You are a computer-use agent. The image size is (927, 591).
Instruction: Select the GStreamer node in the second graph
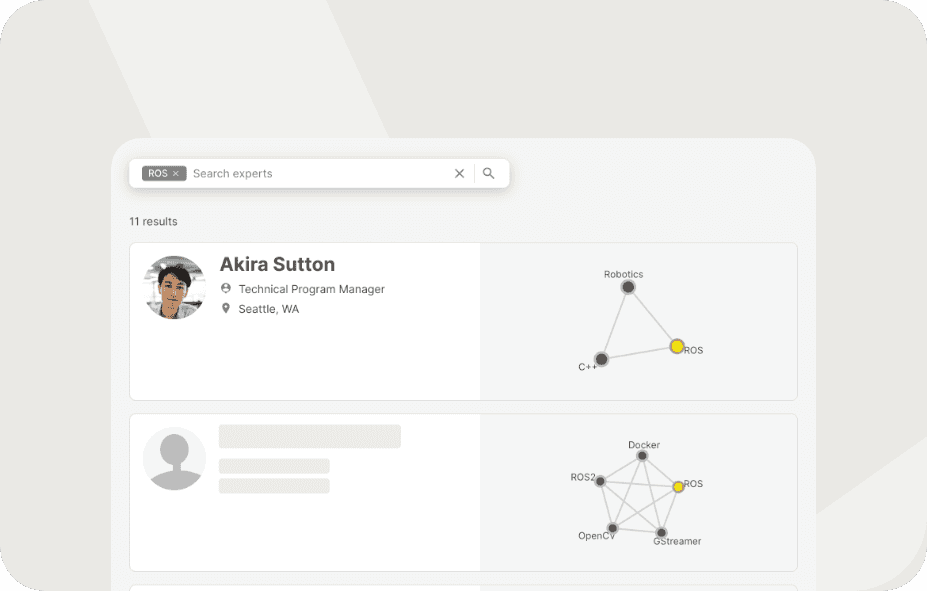pos(661,533)
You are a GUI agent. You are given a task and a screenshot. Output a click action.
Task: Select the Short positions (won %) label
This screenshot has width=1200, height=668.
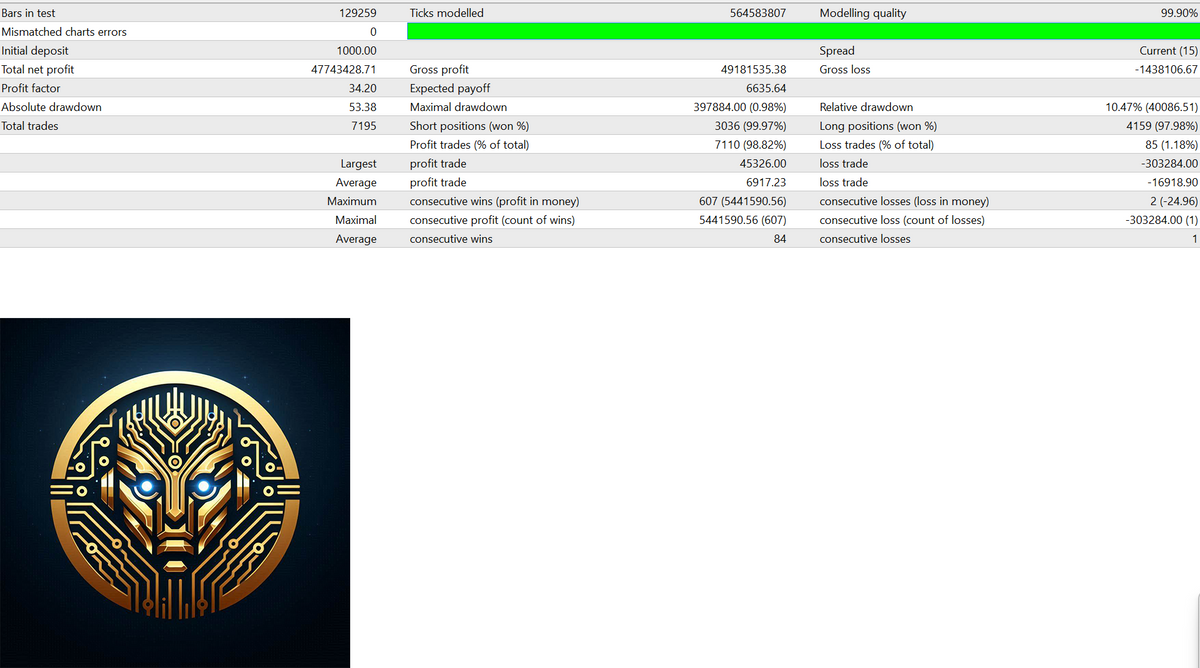pyautogui.click(x=469, y=126)
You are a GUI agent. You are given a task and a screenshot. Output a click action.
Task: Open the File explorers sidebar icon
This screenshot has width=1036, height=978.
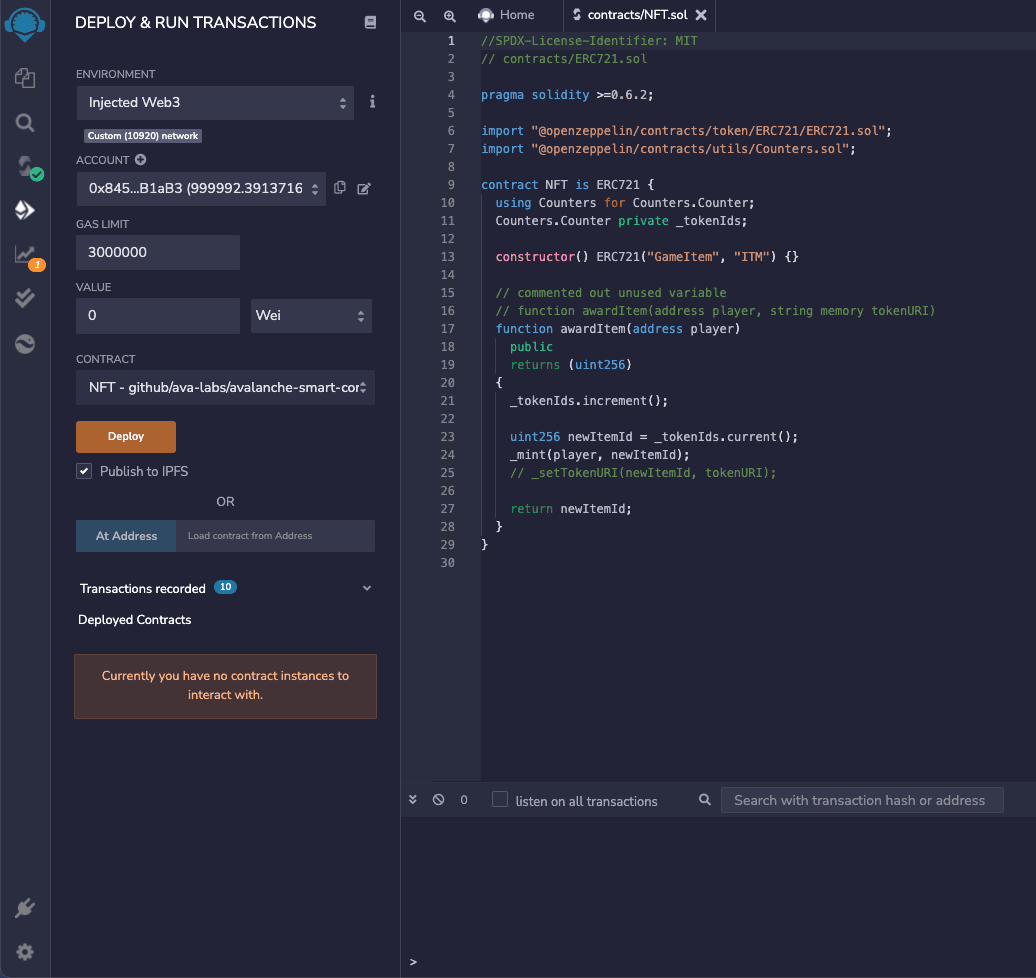[x=25, y=78]
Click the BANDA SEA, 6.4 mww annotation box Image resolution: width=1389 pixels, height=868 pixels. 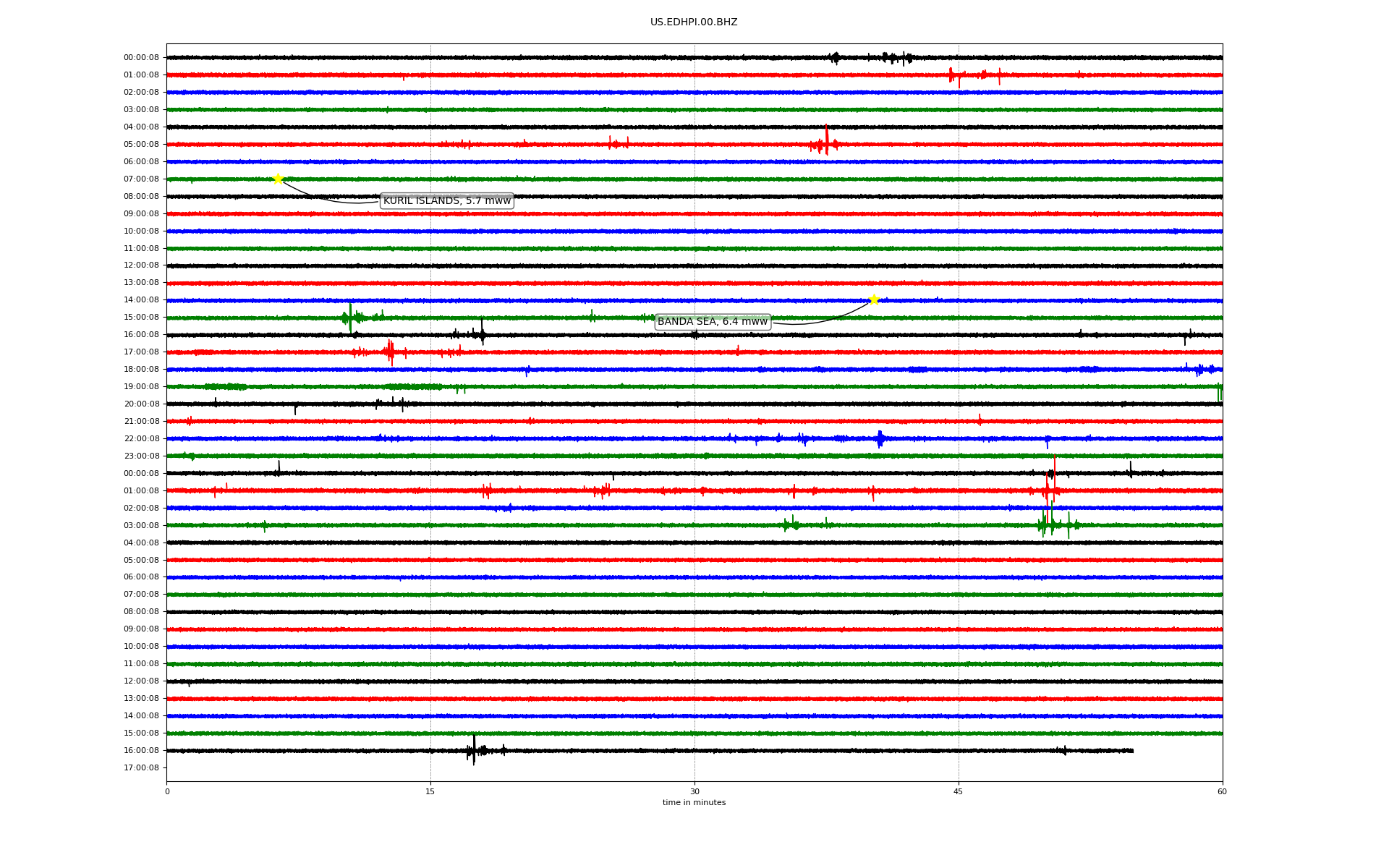tap(712, 322)
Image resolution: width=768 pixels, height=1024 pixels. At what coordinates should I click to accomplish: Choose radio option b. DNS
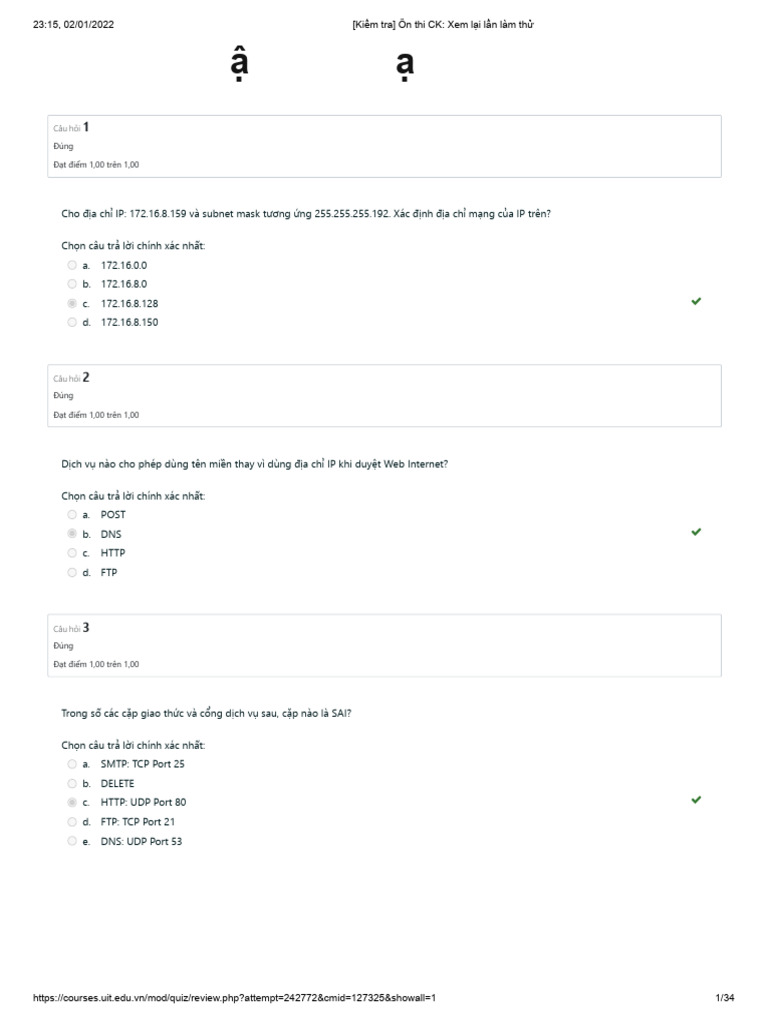(x=72, y=534)
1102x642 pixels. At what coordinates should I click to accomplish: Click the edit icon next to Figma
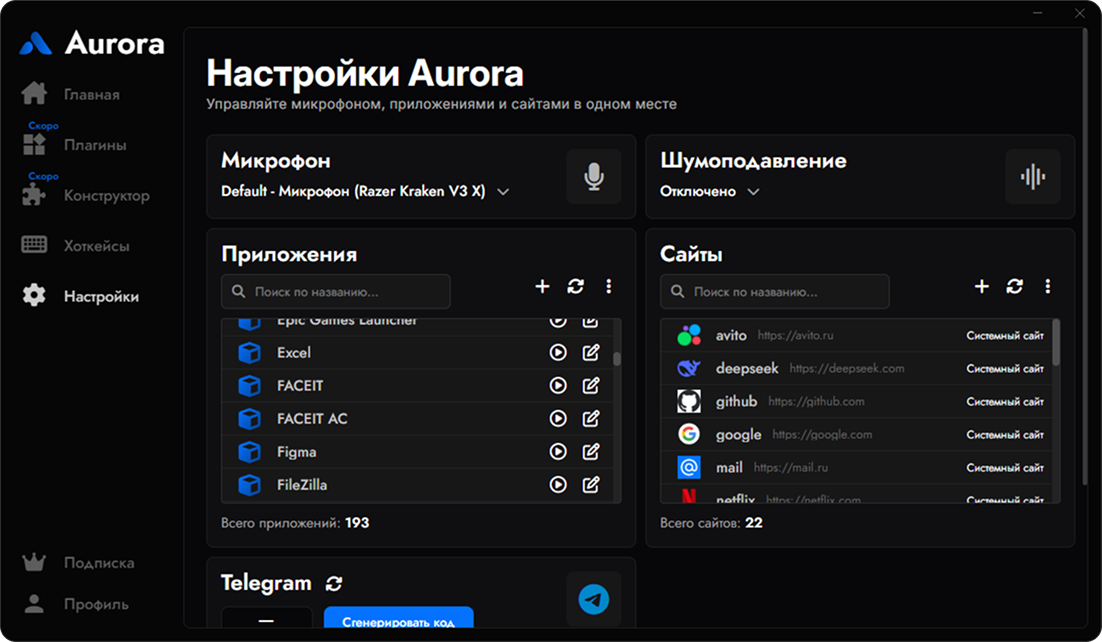(590, 451)
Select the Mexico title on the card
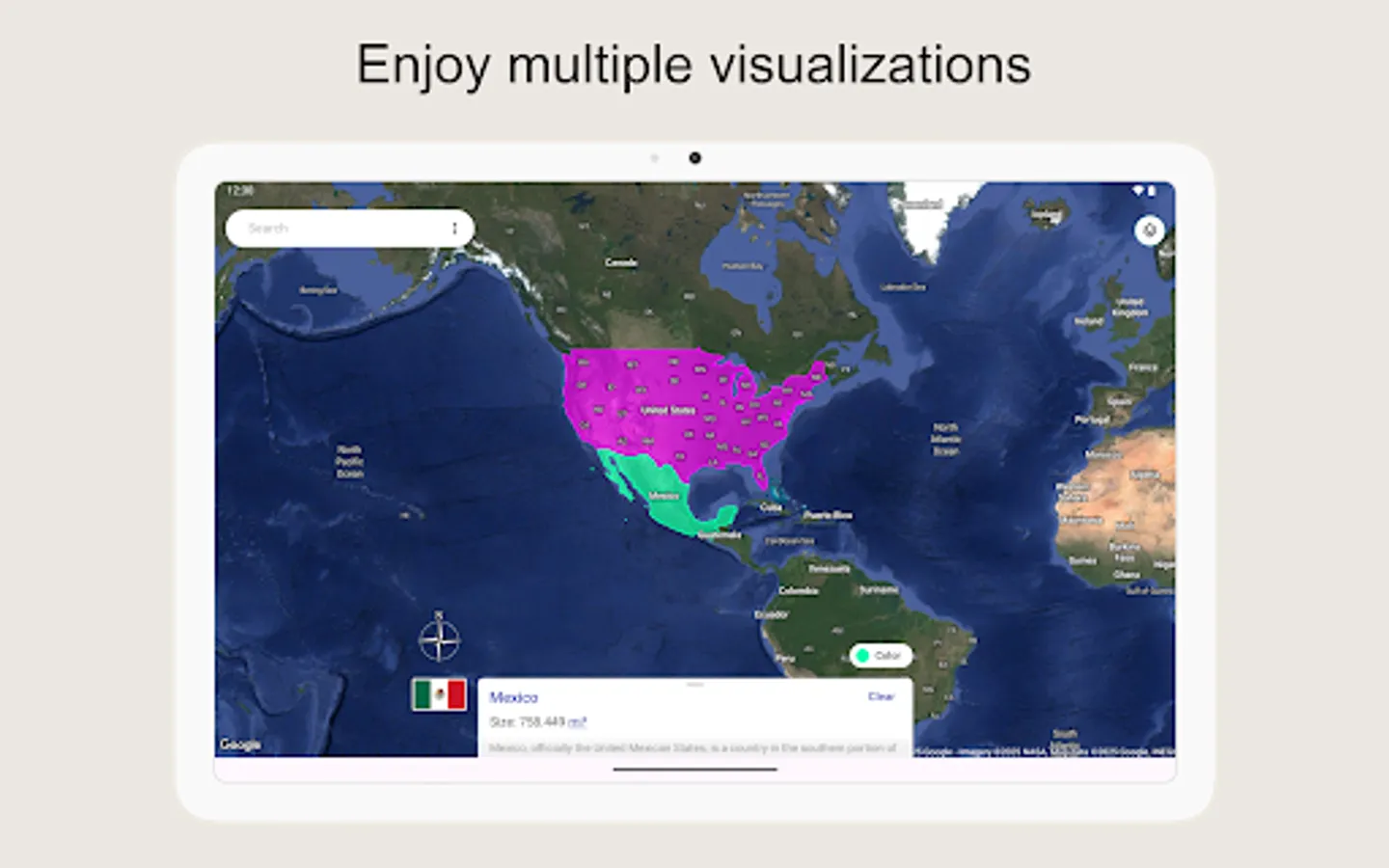 515,696
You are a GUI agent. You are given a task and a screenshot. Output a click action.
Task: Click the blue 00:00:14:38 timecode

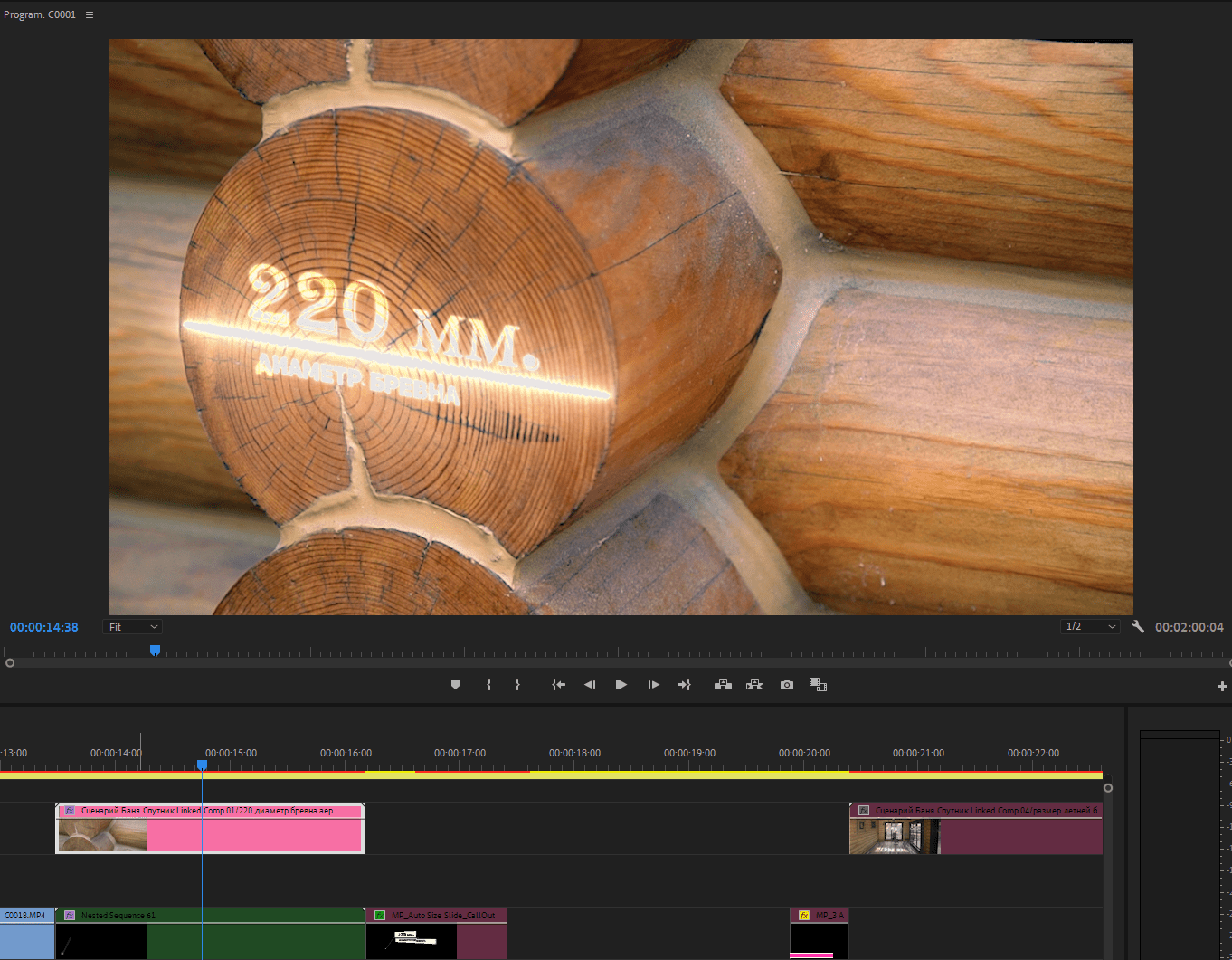(43, 626)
====
• **Instructions to follow**
Write out again the lines from the one with "Image resolution: width=768" through the end of the records exactly, without any of the pictures.

• **Written solution**
Image resolution: width=768 pixels, height=1024 pixels. At what coordinates should I click to accomplish: Choose radio option b. DNS
(x=72, y=534)
1102x642 pixels. At what coordinates should I click to accomplish: Click the edit icon next to Figma
(590, 451)
Select the Mexico title on the card
 515,696
You are a GUI agent. You are given a task and a screenshot. Output a click action.
Task: Click the blue 00:00:14:38 timecode

(43, 626)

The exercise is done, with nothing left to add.